Artemis and p53 cooperate to suppress oncogenic N-myc amplification in progenitor B cells.

Proc Natl Acad Sci U S A

Howard Hughes Medical Institute, Children's Hospital, Department of Genetics, Harvard Medical School, and Center for Blood Research, Boston, MA 02115, USA.

Published: February 2004

The nonhomologous DNA end-joining (NHEJ) pathway contains six known components, including Artemis, a nuclease mutated in a subset of human severe combined immunodeficient patients. Mice doubly deficient for the five previously analyzed NHEJ factors and p53 inevitably develop progenitor B lymphomas harboring der(12)t(12;15) translocations and immunoglobin heavy chain (IgH)/c-myc coamplification mediated by a breakage-fusion-bridge mechanism.
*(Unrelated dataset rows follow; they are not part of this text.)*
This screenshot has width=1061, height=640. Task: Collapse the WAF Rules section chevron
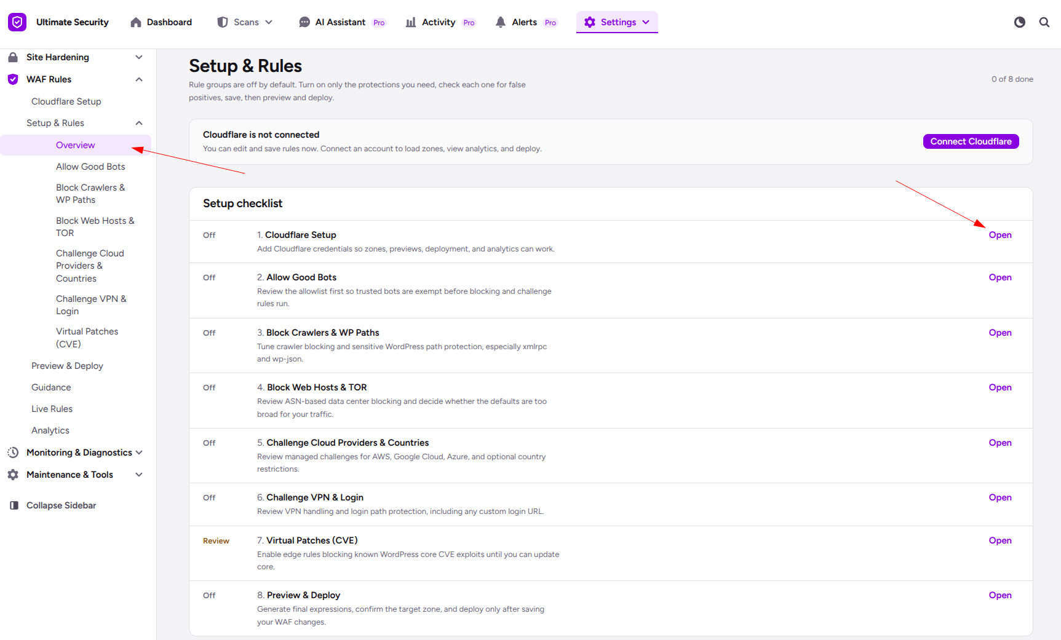click(139, 79)
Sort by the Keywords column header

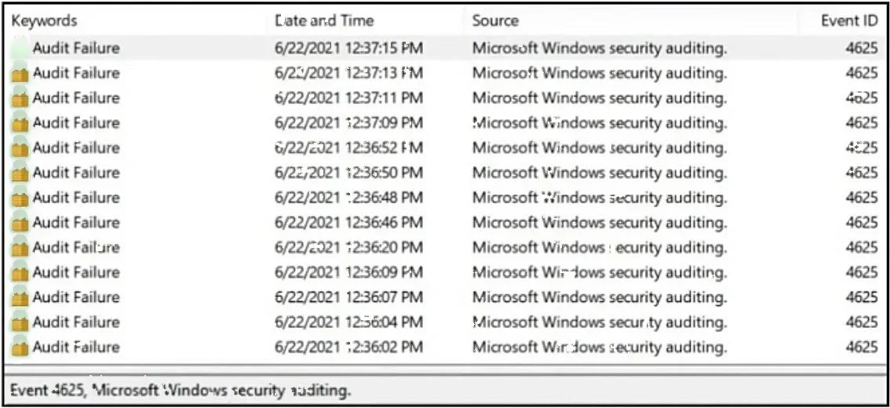(44, 21)
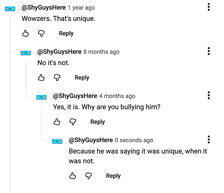
Task: Reply to the "Wowzers. That's unique." comment
Action: [x=66, y=34]
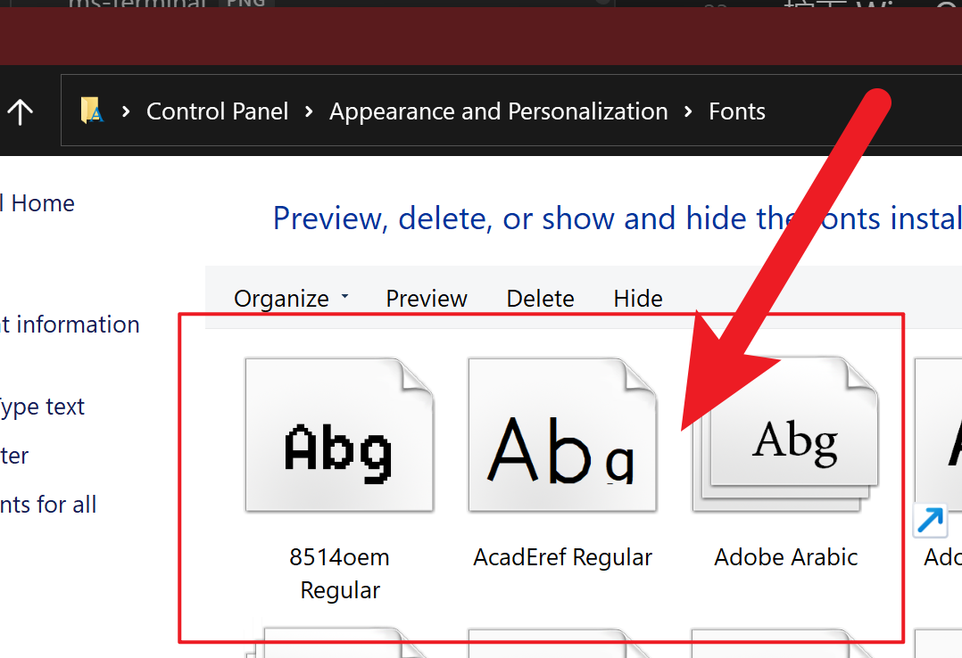This screenshot has height=658, width=962.
Task: Expand the chevron before Control Panel breadcrumb
Action: (x=126, y=111)
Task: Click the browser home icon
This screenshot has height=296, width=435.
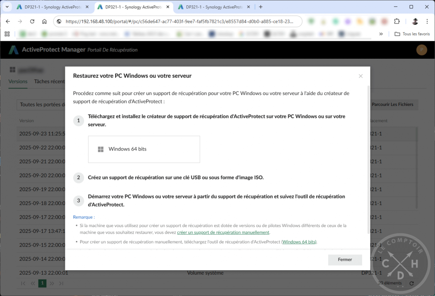Action: [x=45, y=21]
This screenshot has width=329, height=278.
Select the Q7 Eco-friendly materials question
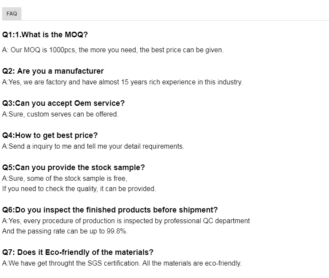click(x=78, y=252)
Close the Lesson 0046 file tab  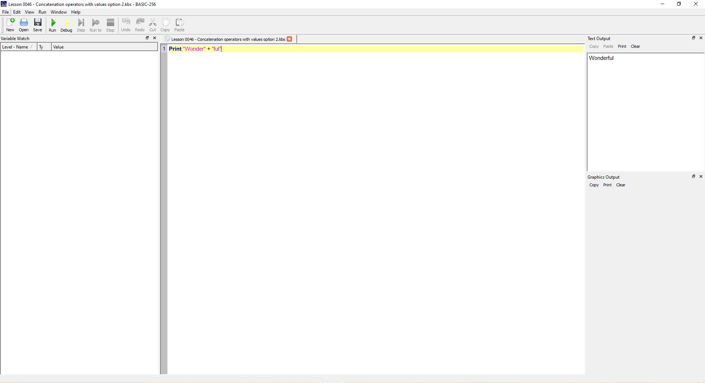point(289,39)
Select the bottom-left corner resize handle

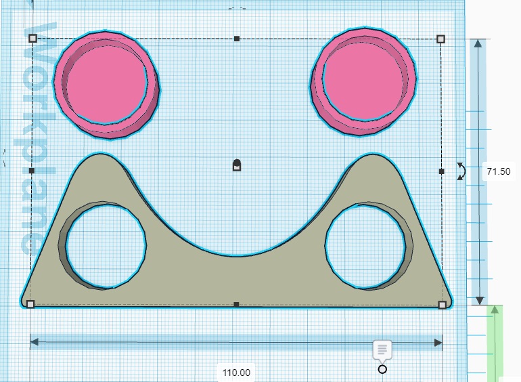coord(30,305)
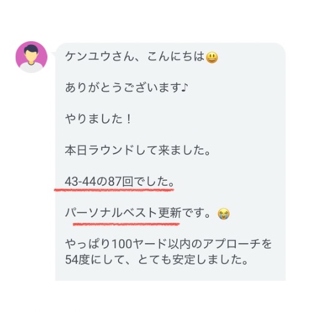Click the smiling face emoji after こんにちは
Image resolution: width=312 pixels, height=312 pixels.
[x=212, y=57]
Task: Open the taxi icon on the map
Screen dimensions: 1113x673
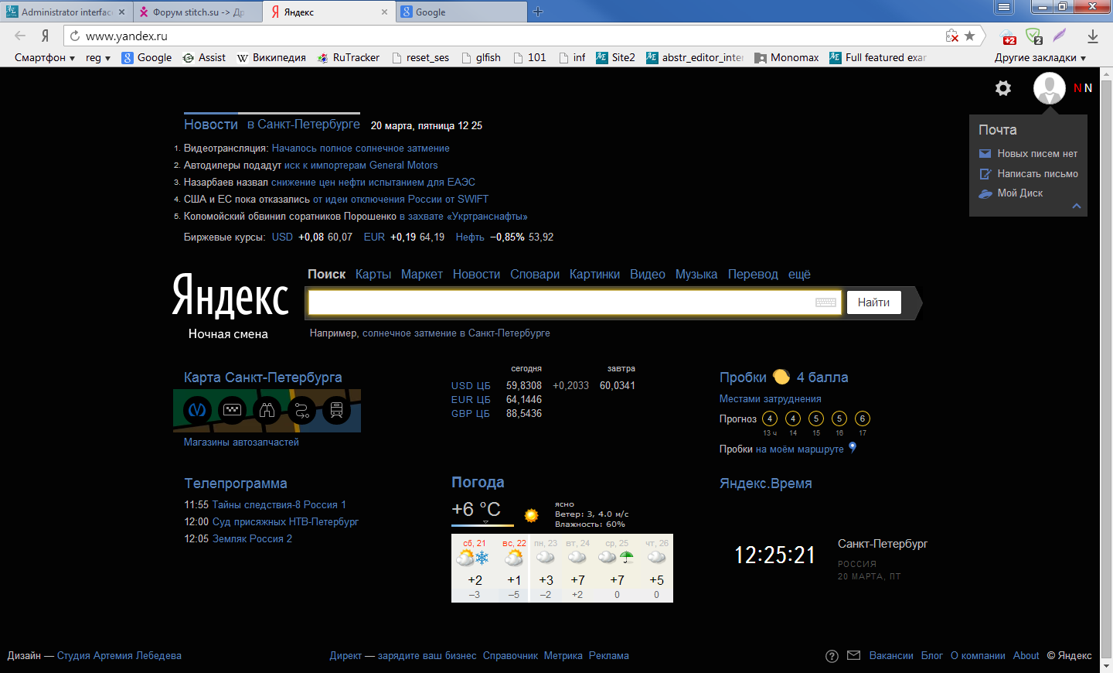Action: coord(232,410)
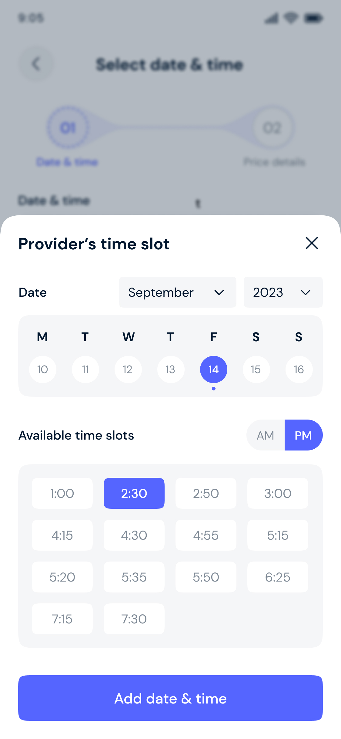The width and height of the screenshot is (341, 739).
Task: Select date 12 on Wednesday
Action: click(x=128, y=370)
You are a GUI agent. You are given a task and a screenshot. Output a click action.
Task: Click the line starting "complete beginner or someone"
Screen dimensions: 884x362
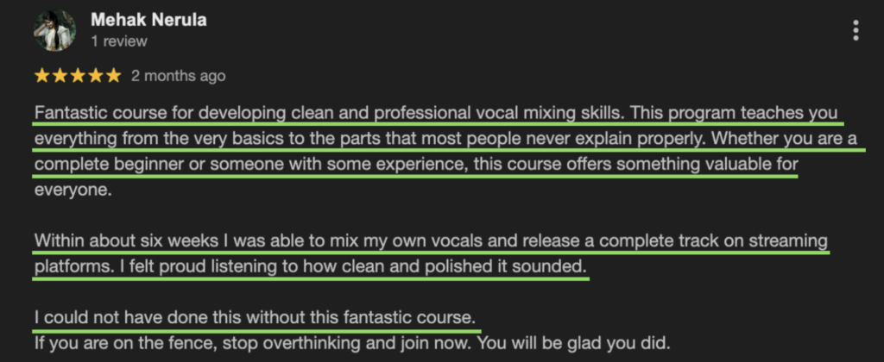click(414, 164)
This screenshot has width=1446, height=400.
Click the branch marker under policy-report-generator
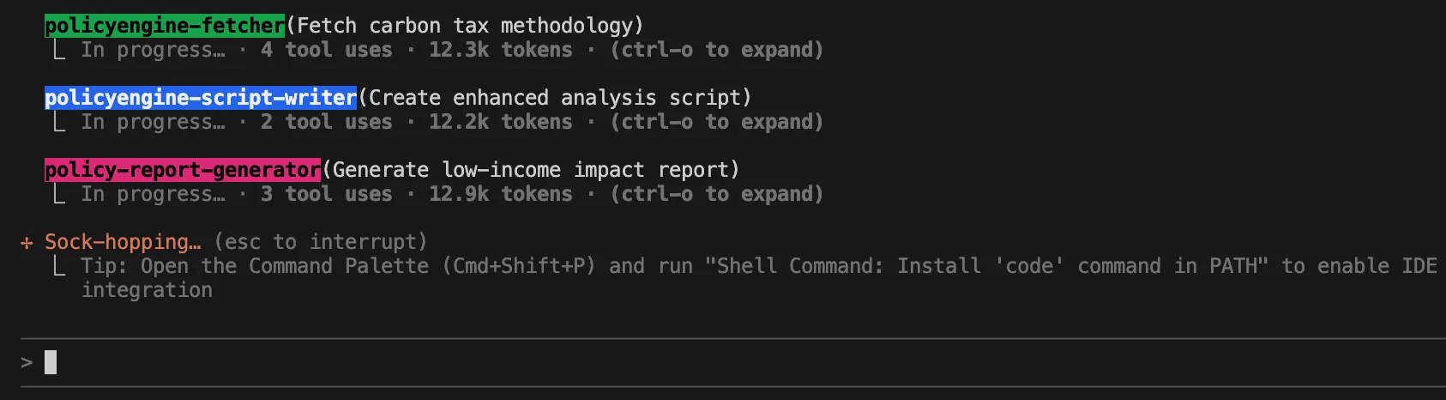click(x=58, y=195)
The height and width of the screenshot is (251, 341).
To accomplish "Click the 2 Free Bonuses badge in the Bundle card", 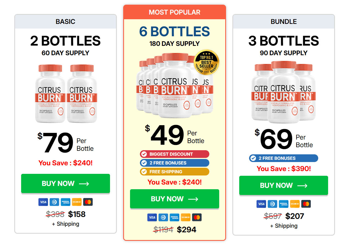I will coord(283,158).
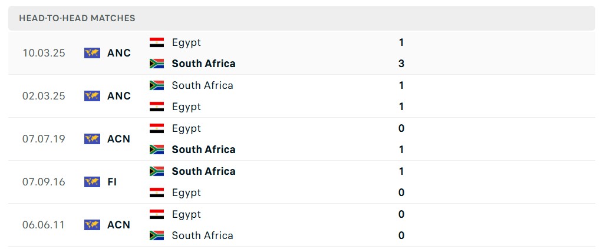Screen dimensions: 600x249
Task: Click Egypt flag in 10.03.25 match
Action: click(x=157, y=42)
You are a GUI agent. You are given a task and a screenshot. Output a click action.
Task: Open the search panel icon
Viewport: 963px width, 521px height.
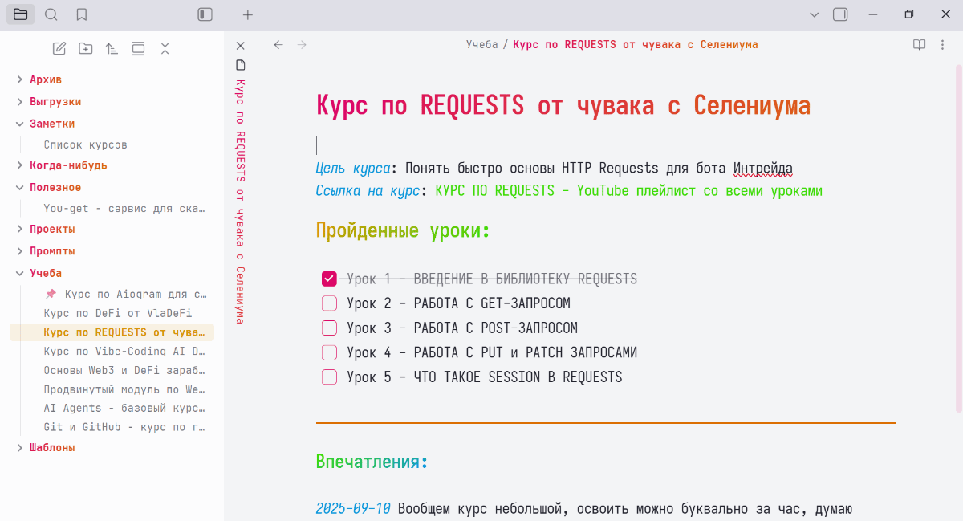(51, 14)
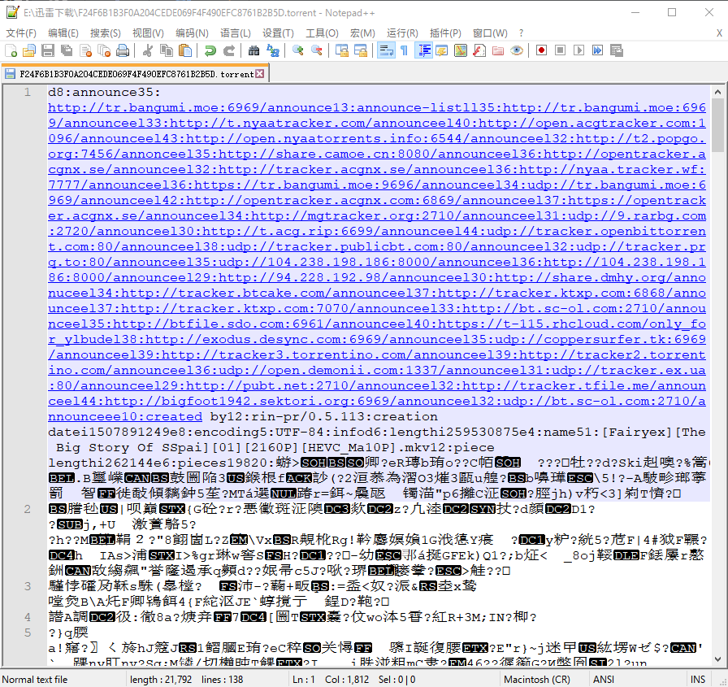Toggle show all characters pilcrow icon
The width and height of the screenshot is (728, 687).
click(x=404, y=50)
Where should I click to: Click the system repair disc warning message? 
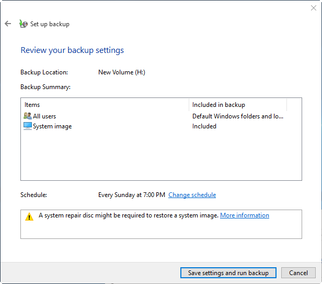pos(128,215)
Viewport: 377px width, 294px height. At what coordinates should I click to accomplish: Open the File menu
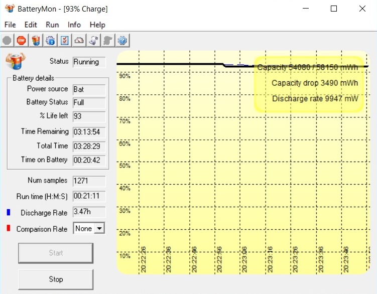(10, 25)
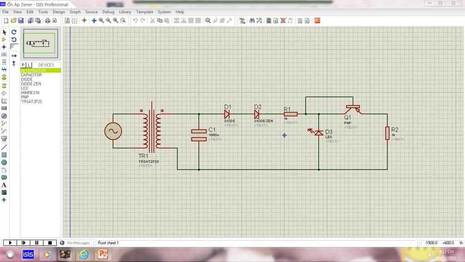Open Internet Explorer from the taskbar
This screenshot has width=465, height=262.
pos(84,254)
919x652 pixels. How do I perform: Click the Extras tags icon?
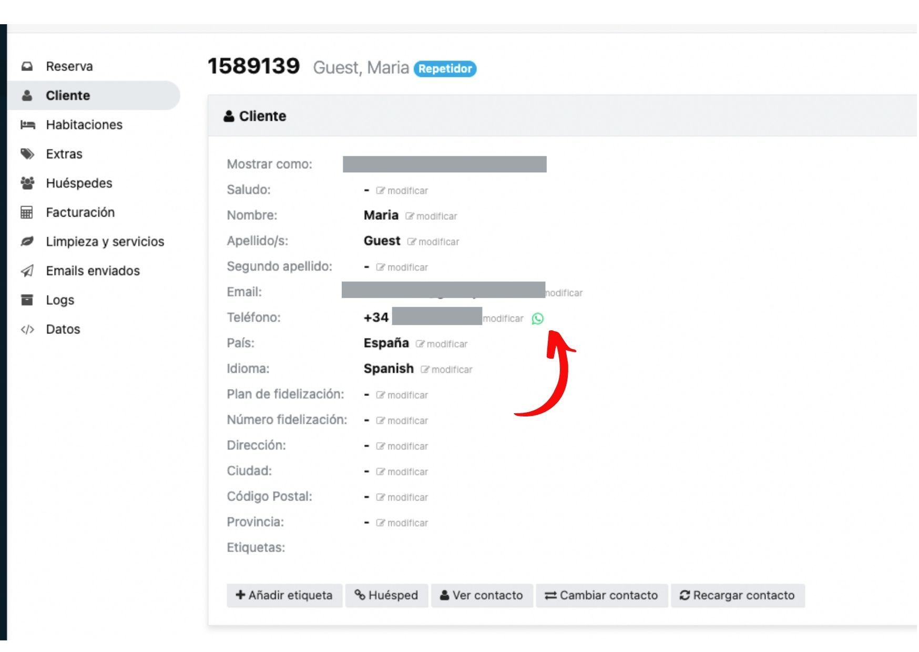point(27,154)
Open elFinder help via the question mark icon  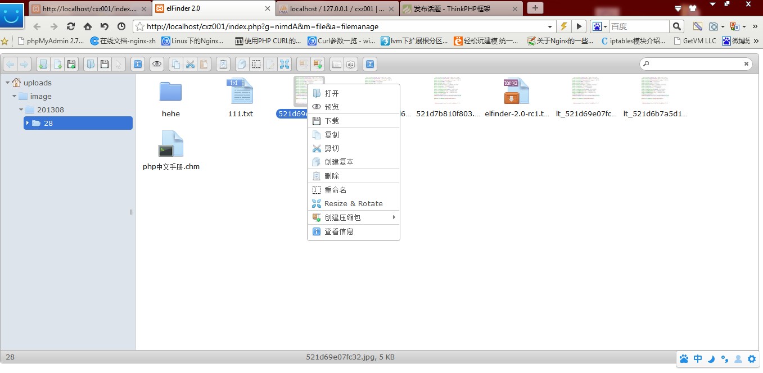coord(370,63)
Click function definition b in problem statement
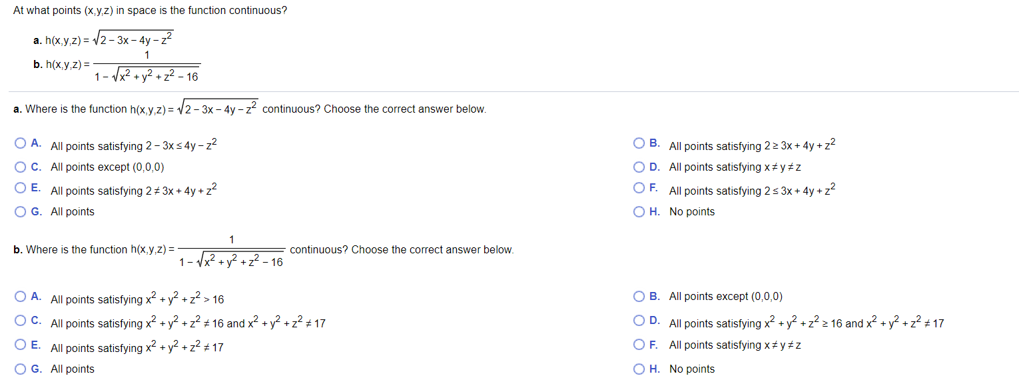 pos(117,65)
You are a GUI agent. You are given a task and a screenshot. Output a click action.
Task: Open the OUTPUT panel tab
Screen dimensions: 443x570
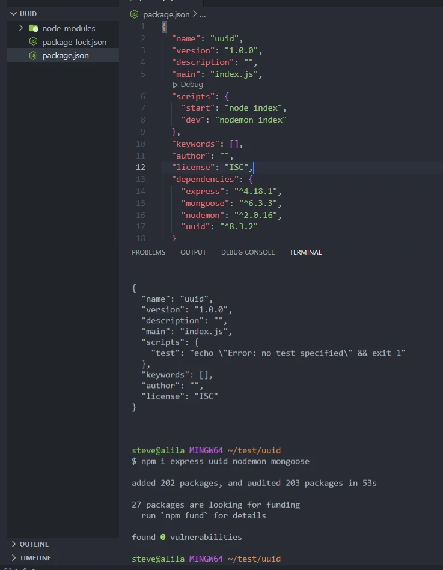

In this report, we show that Artemis/p53-deficient mice also succumb reproducibly to progenitor B cell tumors, demonstrating that Artemis is a tumor suppressor in mice. However, the majority of Artemis/p53-deficient tumors lacked der(12)t(12;15) translocations and c-myc amplification and instead coamplified IgH and N-myc through an intra- or interchromosome 12 breakage-fusion-bridge mechanism. We discuss this finding in the context of potential implications for mechanisms that may target IgH locus translocations to particular oncogenes.